É nesta perspectiva que se questiona: como a Universidade Federal da Bahia (UFBA) e a Universidade do Estado da Bahia (UNEB) estão organizando a formação docente de modo que atenda à proposição das leis e diretrizes que regulamentam a abordagem da temática étnico-racial no sistema educacional?
2. Metodologia
O presente trabalho se trata de uma pesquisa qualitativa, de caráter comparativo. Tem como objetivo analisar a abordagem das questões étnico-raciais nos componentes curriculares obrigatórios dos cursos de licenciatura da UFBA e da UNEB. Para isso, realizaram-se uma análise documental e uma análise de similitude, com suporte do software Iramuteq.
A pesquisa qualitativa, segundo Minayo et. al. (2016, p. 22), possibilita que o pesquisador se integre de modo mais aprofundado “[...] no universo de significados, motivos, aspirações, crenças, valores e atitudes, o que corresponde a um espaço mais profundo das relações, dos processos e dos fenômenos que não podem ser reduzidos à operacionalização de variáveis”. De modo adicional, Maanen (1979) define a pesquisa qualitativa como aquela que tem por finalidade traduzir e expressar o sentido dos fenômenos do mundo social. Partindo dessa compreensão, aduziu-se ser esta a perspectiva de análise mais coerente para o objetivo do estudo.
Diante disso, Pimentel (2001, p. 180) explica que “Estudos baseados em documentos como material primordial ... extraem deles toda a análise, organizando-os e interpretando-os segundo os objetivos da investigação proposta”.
Ademais, observa-se que a análise documental se perfaz como de suma importância para a pesquisa qualitativa uma vez que ora complementa informações obtidas por outras técnicas, ora desvela novos e outros aspectos de um problema ou de um tema (Ludke & André, 1986). Considerando estes fatos, ressalta-se a relevância de desenvolver o presente estudo seguindo tal proposta.
Nesse contexto, o uso de softwares na pesquisa qualitativa tem se apresentado como um importante aliado do rigor metodológico desde a década de 80. Entre os benefícios mais relevantes de sua utilização é possível citar a dinamização do processo de organização e tratamento dos dados textuais.
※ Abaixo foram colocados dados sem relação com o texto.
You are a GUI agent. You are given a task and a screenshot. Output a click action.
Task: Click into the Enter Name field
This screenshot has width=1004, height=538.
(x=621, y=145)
Contudo, é necessário ressaltar que tais ferramentas apenas dão suporte ao processo de análise, que depende essencialmente da interpretação dos pesquisadores envolvidos (Camargo & Justo, 2013; Souza, Wall, Thuler, Lowen & Peres, 2019). Na presente investigação, o uso de tal ferramenta foi bastante relevante e otimizou significativamente os processos, tendo em vista principalmente o volume de arquivos que foram analisados.
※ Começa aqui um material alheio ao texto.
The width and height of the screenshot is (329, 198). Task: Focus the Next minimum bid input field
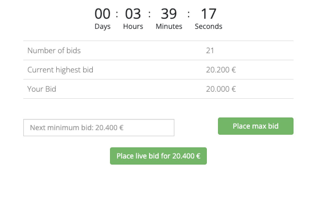coord(99,128)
O software utilizado foi o Iramuteq. Este, é largamente empregado para o tratamento de dados textuais e para realização de análises lexicográficas. Sobretudo, por apresentar rigor estatístico e possuir uma gama de possibilidades de análises lexicais. Baseado no ideal de “ciência livre”, o programa tem acesso gratuito e do tipo open source e foi desenvolvido na linguagem de programação Python, utilizando o software R para realização de suas análises estatísticas (Camargo & Justo, 2013).
Através desse programa, é possível desenvolver análises lexicais, das mais simples às mais complexas, sendo elas: Análises Estatísticas, Especificidades e Análise Fatorial Correspondente (AFC), Classificação Hierárquica Descendente (CHD), Análise de Similitude e Nuvem de Palavras. Para tanto, é necessário preparar o corpus textual com as codificações corretas das linhas de comando e coerentes com os objetivos do estudo, além de formatar o texto segundo as especificidades do software para evitar erros (Camargo & Justo, 2013). Na construção do corpus textual desta investigação, foram consideradas como variáveis: as disciplinas em si, os diversos campi onde são ofertadas, os seus respectivos cursos e, se o conteúdo das ementas apresentava uma abordagem direta ou indireta de conteúdos inerentes à temática étnico-racial.
Neste estudo, optou-se pela realização de Análises de Similitude. Esta, se constitui como de fundamental importância para a compreensão dos agrupamentos e conexões dos elementos analisados, organizando-os com a finalidade de contribuir para a compreensão dos seus sentidos (Alves-Mazzotti, 2007). Baseada na teoria dos grafos, através dela, é possível organizar e distribuir o vocabulário do corpus em análise “de forma facilmente compreensível e visivelmente clara” (Camargo & Justo, 2013, p. 515). A partir disso torna-se possível também identificar as coocorrências entre as palavras.
Diante disso, os resultados dessa análise podem ser chamados de “árvores de similitude”, que consistem em diagramas, que apresentam o agrupamento das palavras de acordo com a sua correlação, a partir dos indicadores estatísticos identificados pelo software (Klant & Santos, 2021).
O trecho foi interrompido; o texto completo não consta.